Por isso, entre os motivos de indiciamento, “é razoável que a decisão se concentre naqueles fatos e indivíduos que estão fora do alcance dos meios usuais de persecução e que podem ser sujeitos ativos de crime de responsabilidade”.
De acordo com o relator da CPI, os ministros citados deveriam ter se declarado suspeitos para julgar o caso do banco Master no STF, devido a supostas relações de proximidade com os envolvidos no caso. Principalmente o dono do banco, Daniel Vorcaro.
Crimes de responsabilidade
Vieira enquadrou os indiciados nos seguintes critérios de descumprimento da lei:
Ministros Dias Toffoli e Alexandre de Moraes
Proferir julgamento quando, por lei, seja suspeito na causa;
Proceder de modo incompatível com a honra, dignidade e decoro de suas funções.
Ministro Gilmar Mendes
Proferir julgamento quando, por lei, seja suspeito na causa.
Procurador-geral da República, Paulo Gonet
Ser patentemente desidioso no cumprimento de suas atribuições.
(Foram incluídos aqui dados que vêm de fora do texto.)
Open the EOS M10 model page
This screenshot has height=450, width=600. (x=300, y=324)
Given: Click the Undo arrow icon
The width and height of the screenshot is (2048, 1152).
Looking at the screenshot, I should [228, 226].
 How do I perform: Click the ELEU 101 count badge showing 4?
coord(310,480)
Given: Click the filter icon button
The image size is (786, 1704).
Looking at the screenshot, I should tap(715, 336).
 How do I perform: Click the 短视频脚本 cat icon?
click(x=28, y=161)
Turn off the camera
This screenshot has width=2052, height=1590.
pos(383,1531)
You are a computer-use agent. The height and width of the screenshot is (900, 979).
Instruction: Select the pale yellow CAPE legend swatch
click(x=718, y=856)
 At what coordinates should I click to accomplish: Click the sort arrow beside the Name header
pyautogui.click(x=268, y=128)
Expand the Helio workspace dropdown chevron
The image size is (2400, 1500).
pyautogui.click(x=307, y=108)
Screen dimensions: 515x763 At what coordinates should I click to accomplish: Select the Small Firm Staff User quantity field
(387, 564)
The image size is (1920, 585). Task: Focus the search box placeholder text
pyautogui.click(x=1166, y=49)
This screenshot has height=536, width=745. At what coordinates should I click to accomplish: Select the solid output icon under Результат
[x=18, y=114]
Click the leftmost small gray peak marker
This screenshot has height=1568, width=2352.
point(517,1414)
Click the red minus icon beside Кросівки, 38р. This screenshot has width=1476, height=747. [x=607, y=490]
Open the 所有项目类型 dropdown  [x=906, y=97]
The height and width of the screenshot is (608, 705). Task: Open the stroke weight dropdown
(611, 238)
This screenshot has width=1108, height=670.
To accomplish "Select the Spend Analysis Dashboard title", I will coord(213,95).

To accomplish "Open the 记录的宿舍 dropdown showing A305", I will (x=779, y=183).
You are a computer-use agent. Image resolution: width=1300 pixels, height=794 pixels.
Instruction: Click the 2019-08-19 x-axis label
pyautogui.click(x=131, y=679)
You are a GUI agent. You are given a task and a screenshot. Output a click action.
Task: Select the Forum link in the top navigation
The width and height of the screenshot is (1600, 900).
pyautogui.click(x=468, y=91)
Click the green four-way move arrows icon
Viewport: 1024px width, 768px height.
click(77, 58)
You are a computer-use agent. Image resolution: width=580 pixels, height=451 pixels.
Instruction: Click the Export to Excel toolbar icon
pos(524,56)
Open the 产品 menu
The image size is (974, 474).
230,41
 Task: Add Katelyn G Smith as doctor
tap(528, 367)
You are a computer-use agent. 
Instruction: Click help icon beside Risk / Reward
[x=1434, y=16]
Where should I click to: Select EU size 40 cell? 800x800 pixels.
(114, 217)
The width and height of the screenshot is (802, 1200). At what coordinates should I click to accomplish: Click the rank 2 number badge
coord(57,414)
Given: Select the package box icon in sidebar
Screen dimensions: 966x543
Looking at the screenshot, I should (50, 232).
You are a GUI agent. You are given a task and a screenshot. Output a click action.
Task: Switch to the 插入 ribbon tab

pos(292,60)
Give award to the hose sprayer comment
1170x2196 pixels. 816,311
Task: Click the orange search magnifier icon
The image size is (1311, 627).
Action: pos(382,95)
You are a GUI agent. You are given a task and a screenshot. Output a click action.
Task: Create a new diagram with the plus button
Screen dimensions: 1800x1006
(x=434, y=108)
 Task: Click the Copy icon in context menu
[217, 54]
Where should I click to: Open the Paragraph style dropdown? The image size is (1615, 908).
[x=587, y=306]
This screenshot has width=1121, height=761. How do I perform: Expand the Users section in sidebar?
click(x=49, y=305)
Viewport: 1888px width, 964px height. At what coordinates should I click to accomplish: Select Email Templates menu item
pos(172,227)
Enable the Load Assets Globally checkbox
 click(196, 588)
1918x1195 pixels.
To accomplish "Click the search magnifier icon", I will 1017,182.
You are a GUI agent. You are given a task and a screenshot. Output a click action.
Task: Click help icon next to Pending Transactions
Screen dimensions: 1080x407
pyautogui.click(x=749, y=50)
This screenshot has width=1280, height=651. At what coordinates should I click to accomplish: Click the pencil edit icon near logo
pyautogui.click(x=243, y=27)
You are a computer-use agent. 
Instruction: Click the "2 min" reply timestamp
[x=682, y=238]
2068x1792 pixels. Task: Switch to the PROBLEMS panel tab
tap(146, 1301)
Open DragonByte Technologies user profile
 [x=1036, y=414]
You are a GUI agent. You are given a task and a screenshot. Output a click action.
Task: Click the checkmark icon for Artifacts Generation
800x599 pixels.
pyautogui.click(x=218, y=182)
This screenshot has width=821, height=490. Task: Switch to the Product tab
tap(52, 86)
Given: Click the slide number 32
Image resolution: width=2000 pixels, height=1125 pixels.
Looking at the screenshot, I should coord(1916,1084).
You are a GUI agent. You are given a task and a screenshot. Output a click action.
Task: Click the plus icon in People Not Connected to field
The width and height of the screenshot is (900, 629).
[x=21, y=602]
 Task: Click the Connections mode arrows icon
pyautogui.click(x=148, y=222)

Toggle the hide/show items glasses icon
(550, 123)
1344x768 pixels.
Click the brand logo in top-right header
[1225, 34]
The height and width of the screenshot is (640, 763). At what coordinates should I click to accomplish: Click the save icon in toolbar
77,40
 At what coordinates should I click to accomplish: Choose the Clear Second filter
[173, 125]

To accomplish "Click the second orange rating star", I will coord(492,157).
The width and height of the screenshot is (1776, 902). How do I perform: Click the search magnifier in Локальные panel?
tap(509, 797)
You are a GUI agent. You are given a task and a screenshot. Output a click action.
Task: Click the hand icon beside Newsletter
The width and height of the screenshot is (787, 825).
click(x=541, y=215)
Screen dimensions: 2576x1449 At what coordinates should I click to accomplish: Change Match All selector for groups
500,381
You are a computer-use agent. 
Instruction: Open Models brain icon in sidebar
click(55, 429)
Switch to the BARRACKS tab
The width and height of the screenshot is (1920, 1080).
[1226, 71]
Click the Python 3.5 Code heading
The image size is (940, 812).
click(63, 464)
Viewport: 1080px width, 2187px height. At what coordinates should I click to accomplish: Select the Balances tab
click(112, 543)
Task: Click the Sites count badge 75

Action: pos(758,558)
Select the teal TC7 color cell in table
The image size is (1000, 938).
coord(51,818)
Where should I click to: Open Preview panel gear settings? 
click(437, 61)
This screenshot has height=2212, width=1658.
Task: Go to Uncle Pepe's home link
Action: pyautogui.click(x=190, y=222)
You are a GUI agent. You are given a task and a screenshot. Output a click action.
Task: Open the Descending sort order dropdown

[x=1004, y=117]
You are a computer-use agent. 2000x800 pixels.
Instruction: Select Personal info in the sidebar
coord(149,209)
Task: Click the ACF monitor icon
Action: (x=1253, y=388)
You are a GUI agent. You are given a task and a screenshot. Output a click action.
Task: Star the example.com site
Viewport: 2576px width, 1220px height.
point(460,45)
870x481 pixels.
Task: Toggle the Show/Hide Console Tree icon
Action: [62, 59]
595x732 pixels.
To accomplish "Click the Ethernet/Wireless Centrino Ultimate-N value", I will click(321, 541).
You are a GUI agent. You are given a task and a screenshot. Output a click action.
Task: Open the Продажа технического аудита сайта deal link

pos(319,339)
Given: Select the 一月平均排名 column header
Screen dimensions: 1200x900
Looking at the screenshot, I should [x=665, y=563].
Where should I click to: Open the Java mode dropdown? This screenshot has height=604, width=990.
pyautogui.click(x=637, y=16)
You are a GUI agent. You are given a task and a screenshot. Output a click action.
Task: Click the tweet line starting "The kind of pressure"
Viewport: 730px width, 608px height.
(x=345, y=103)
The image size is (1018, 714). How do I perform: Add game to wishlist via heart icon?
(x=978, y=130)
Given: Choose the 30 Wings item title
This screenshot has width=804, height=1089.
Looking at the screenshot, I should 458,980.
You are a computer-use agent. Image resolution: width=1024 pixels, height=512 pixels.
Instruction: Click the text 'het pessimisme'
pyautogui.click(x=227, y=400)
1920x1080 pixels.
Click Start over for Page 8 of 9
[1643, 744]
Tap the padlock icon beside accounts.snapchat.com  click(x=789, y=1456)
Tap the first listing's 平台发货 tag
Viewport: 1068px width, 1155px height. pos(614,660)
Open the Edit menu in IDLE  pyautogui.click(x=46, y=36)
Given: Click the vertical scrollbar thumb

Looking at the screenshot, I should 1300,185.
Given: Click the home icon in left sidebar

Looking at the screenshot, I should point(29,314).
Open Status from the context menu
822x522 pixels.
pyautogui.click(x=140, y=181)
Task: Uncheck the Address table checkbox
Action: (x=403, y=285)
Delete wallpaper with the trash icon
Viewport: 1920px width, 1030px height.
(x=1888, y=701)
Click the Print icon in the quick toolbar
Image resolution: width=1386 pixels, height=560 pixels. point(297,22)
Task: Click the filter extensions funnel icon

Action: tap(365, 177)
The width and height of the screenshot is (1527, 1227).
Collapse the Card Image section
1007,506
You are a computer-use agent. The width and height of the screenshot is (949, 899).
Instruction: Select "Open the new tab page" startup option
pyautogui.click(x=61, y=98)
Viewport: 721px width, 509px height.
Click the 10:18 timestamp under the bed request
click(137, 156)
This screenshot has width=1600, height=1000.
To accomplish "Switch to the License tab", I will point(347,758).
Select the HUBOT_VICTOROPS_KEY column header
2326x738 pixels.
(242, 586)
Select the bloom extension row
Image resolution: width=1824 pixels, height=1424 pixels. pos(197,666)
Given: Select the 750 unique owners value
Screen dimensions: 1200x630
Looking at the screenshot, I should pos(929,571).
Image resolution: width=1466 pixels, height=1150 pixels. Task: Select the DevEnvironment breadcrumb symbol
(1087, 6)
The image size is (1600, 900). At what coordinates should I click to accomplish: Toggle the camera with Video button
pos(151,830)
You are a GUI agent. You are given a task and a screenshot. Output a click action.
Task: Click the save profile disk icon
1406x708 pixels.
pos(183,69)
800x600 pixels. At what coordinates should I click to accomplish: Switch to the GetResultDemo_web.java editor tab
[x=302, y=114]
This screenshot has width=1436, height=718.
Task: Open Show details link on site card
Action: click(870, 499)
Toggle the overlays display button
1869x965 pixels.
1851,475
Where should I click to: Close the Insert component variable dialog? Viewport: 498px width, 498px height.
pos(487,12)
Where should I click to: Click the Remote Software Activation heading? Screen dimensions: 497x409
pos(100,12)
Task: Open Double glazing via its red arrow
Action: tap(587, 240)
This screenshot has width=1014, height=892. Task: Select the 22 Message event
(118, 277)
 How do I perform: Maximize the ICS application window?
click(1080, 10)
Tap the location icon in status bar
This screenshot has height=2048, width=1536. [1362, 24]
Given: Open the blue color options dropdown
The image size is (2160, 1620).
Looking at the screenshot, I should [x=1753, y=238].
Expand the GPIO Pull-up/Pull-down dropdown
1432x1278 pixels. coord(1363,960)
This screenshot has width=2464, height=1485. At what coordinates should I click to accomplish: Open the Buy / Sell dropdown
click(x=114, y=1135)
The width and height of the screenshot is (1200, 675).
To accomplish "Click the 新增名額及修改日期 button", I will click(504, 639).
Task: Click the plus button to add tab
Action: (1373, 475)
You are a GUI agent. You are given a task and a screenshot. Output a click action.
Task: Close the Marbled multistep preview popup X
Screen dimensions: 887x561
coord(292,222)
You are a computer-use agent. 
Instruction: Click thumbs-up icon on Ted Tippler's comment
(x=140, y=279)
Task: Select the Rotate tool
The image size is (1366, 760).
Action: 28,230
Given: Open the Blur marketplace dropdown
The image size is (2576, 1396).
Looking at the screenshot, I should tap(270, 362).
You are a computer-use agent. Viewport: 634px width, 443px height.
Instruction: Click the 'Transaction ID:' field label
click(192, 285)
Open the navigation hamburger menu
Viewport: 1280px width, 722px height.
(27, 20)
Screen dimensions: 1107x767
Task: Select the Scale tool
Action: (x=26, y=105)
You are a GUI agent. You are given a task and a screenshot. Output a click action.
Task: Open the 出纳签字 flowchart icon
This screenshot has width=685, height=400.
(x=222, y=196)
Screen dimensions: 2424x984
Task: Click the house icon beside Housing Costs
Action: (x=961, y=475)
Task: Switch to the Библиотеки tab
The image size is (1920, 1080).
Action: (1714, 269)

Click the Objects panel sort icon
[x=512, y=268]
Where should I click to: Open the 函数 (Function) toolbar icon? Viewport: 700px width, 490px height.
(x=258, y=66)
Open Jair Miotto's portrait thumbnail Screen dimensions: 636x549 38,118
Segundo a lei, isso significa “proceder de modo incompatível com a dignidade e o decoro do cargo”.
Relação de Toffoli e Master
O ministro Dias Toffoli foi, inicialmente, sorteado como relator do caso Master no STF. O processo investiga fraudes financeiras ligadas ao banco de Daniel Vorcaro, que está preso.
Ele deixou a relatoria do caso em fevereiro, que agora está sob responsabilidade de André Mendonça.
Naquele mês, Toffoli confirmou que integra o quadro de sócios da Maridt Participações, empresa familiar dirigida pelos irmãos do magistrado e que fez negócios com um fundo gerido pela empresa Reag, ligada ao Banco Master.
Entre os motivos do pedido de indiciamento contra o ministro, o senador Alessandro Vieira cita a viagem dele a Lima, no Peru, para a final da Libertadores, no mesmo jatinho privado em que também viajou o advogado da defesa de Daniel Vorcaro.
A viagem e suspeitas de proximidade com o caso, conforme o senador, seriam motivos que tornariam o ministro impedido de julgar o caso no STF.
“A situação do Ministro Toffoli não se confunde com a de magistrado que, sem saber, mantinha algum vínculo comercial remoto com familiar de investigado. […] A conexão, portanto, não é remota nem indireta: trata-se de relação negocial entre empresa do magistrado relator e fundo de investimento controlado por pessoa investigada e presa no mesmo inquérito que o magistrado relatava”, pontua o senador no relatório.
Vieira ainda classifica a relação entre o ministro e Daniel Vorcaro, dono do Banco Master, como de amizade em função do convite feito por Toffoli para que o banqueiro participasse de sua festa de aniversário, informação da PF que consta em relatório enviado ao ministro Fachin, em fevereiro.
“Sob o prisma jurídico, a existência desses laços de amizade íntima e a demonstração de um interesse pessoal na causa configuram causas objetivas de suspeição, nos termos anteriormente ressaltados’, diz o relator.
Ele acrescenta: “A gravidade desses registros, que indicam uma relação de confiança e proximidade com o principal alvo da Operação Compliance Zero, reforça a configuração da suspeição sob múltiplos fundamentos legais concorrentes, tornando insustentável a manutenção da imparcialidade jurisdicional necessária para a condução do feito”.